The privatised water companies continue to blame the weather (and their customers) for the hosepipe bans and other restrictions now affecting 18 million people, while congratulating themselves on doing "a fantastic job" in maintaining supplies. But the National Rivers Authority (NRA) reported on Friday that the drought was not as severe, and water not as scarce, as companies maintain.

No one has seemed as confused as the Secretary of State for the Environment, John Gummer. Three weeks ago, he denied there was a drought, urged people to enjoy the sun, and praised the companies. But last weekend he admitted that "one of the hottest and driest summers on record ... has put pressure on our water resources" and told the companies to improve their performance.

This summer has indeed been very dry, but the drought is not nearly as severe as in 1976. Then, water authorities applied for 136 drought orders to conserve supplies. This year the companies have asked for less than 20 and have only been granted two, both in Yorkshire.

The summer of 1976 followed 12 months of dry weather. This one, though even drier, follows record rains. Last winter, the water companies now omit to remind us, was the wettest since 1869. By spring reservoirs were running over and ground water aquifers were soaked.
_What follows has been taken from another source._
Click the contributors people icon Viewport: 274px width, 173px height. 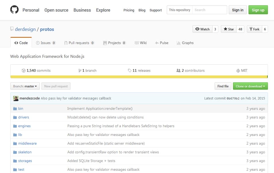[178, 71]
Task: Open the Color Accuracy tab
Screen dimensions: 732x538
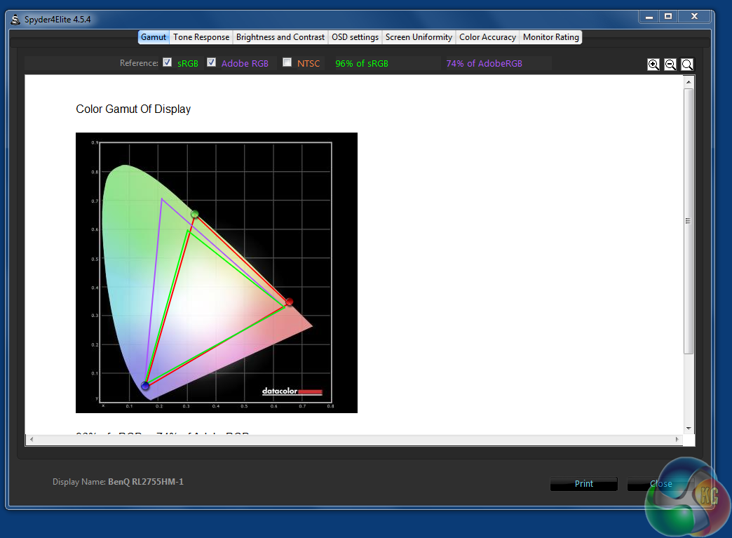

The Water Service Association, representing the private companies, which now blames the weather for restrictions, announced this spring that it was "highly improbable that there would be any bans this summer". Yet the first restrictions were imposed in late June, at the very beginning of the sunny weather.

As the NRA points out, and the water companies grudgingly admit, water resources are still "reasonably satisfactory over much of England and Wales". But some reservoirs are emptying fast, the country's rivers are only half as full as normal for August and the ground is parched. However, the ground water aquifers are still full and the only real crises are in areas served by small, unlinked reservoirs.

Yorkshire is the worst affected region and Sir Gordon Jones, its pounds 189,000- a-year chairman, has been summoned to explain to ministers tomorrow how it has been hit so badly. The company is particularly keen to blame the weather. The catchment area of Bradford, where the crisis is most acute, only had six per cent of its average rainfall in August. But Yorkshire has had water shortages in five of the past seven years, wet or dry. One- third of Yorkshire's water leaks from its pipes, one of the worst rates in the country.

Leakage is a nationwide problem. Last week the NRA pointed out that Britain led the world in knowing how to stop leaks but still has one of the worst water wastage records of any developed country.

This summer's restrictions have sprung from prudence as well as incompetence. Demand increased on occasions to seven times the normal levels. Many companies imposed restrictions, not because water was short, but because they feared a real crisis next year if this summer is followed by another dry 12 months.